HOW TO COMPLETE THIS TASK:
With no omissions, write out every record given below.

DATA PROVIDED:
=== Section Start ===

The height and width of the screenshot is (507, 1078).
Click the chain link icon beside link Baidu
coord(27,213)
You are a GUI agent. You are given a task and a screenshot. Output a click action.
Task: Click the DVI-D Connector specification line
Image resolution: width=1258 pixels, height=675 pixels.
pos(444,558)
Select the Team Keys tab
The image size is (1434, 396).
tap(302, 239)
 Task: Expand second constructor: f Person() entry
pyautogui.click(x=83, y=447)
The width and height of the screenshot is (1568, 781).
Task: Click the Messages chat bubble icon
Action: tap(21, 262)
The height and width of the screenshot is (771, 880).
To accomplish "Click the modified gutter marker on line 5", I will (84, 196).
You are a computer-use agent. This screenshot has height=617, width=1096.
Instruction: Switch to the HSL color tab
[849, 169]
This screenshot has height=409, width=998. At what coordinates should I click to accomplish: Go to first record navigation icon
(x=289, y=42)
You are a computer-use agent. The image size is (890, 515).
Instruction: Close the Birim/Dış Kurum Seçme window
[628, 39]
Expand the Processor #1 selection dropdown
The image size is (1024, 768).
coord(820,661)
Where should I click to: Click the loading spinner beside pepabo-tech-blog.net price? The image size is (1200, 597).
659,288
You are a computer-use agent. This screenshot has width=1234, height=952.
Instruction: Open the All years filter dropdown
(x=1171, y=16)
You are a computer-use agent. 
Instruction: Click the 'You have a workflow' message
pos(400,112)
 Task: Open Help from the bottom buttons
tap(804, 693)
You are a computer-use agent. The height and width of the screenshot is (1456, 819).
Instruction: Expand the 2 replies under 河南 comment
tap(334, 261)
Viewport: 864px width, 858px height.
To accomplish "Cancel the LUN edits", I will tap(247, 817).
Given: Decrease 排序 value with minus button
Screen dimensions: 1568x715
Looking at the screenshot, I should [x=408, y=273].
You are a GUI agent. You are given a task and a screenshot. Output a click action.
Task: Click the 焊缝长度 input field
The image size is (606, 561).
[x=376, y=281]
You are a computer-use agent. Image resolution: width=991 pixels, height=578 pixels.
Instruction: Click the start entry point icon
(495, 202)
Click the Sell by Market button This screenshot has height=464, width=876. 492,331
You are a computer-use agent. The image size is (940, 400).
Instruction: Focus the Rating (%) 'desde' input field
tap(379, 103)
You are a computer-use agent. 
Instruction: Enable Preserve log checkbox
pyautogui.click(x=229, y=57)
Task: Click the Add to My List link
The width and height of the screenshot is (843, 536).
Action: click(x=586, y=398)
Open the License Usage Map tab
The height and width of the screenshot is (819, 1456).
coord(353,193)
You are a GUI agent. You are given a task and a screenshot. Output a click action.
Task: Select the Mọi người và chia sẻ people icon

=== Section End ===

COMPLETED EXERCISE:
The height and width of the screenshot is (507, 1078).
Click the chain link icon beside link Baidu
coord(27,213)
You are a GUI agent. You are given a task and a screenshot. Output a click action.
Task: Click the DVI-D Connector specification line
Image resolution: width=1258 pixels, height=675 pixels.
pos(444,558)
Select the Team Keys tab
The image size is (1434, 396).
tap(302, 239)
 Task: Expand second constructor: f Person() entry
pyautogui.click(x=83, y=447)
The width and height of the screenshot is (1568, 781).
Task: Click the Messages chat bubble icon
Action: tap(21, 262)
The height and width of the screenshot is (771, 880).
To accomplish "Click the modified gutter marker on line 5", I will (84, 196).
You are a computer-use agent. This screenshot has height=617, width=1096.
Instruction: Switch to the HSL color tab
[849, 169]
This screenshot has height=409, width=998. At what coordinates should I click to accomplish: Go to first record navigation icon
(x=289, y=42)
You are a computer-use agent. The image size is (890, 515).
Instruction: Close the Birim/Dış Kurum Seçme window
[628, 39]
Expand the Processor #1 selection dropdown
The image size is (1024, 768).
coord(820,661)
Where should I click to: Click the loading spinner beside pepabo-tech-blog.net price? The image size is (1200, 597).
659,288
You are a computer-use agent. This screenshot has width=1234, height=952.
Instruction: Open the All years filter dropdown
(x=1171, y=16)
You are a computer-use agent. 
Instruction: Click the 'You have a workflow' message
pos(400,112)
 Task: Open Help from the bottom buttons
tap(804, 693)
You are a computer-use agent. The height and width of the screenshot is (1456, 819).
Instruction: Expand the 2 replies under 河南 comment
tap(334, 261)
Viewport: 864px width, 858px height.
To accomplish "Cancel the LUN edits", I will tap(247, 817).
Given: Decrease 排序 value with minus button
Screen dimensions: 1568x715
Looking at the screenshot, I should [x=408, y=273].
You are a GUI agent. You are given a task and a screenshot. Output a click action.
Task: Click the 焊缝长度 input field
The image size is (606, 561).
[x=376, y=281]
You are a computer-use agent. Image resolution: width=991 pixels, height=578 pixels.
Instruction: Click the start entry point icon
(495, 202)
Click the Sell by Market button This screenshot has height=464, width=876. 492,331
You are a computer-use agent. The image size is (940, 400).
Instruction: Focus the Rating (%) 'desde' input field
tap(379, 103)
You are a computer-use agent. 
Instruction: Enable Preserve log checkbox
pyautogui.click(x=229, y=57)
Task: Click the Add to My List link
The width and height of the screenshot is (843, 536).
Action: click(x=586, y=398)
Open the License Usage Map tab
The height and width of the screenshot is (819, 1456).
coord(353,193)
You are a GUI agent. You are given a task and a screenshot. Output a click action.
Task: Select the Mọi người và chia sẻ people icon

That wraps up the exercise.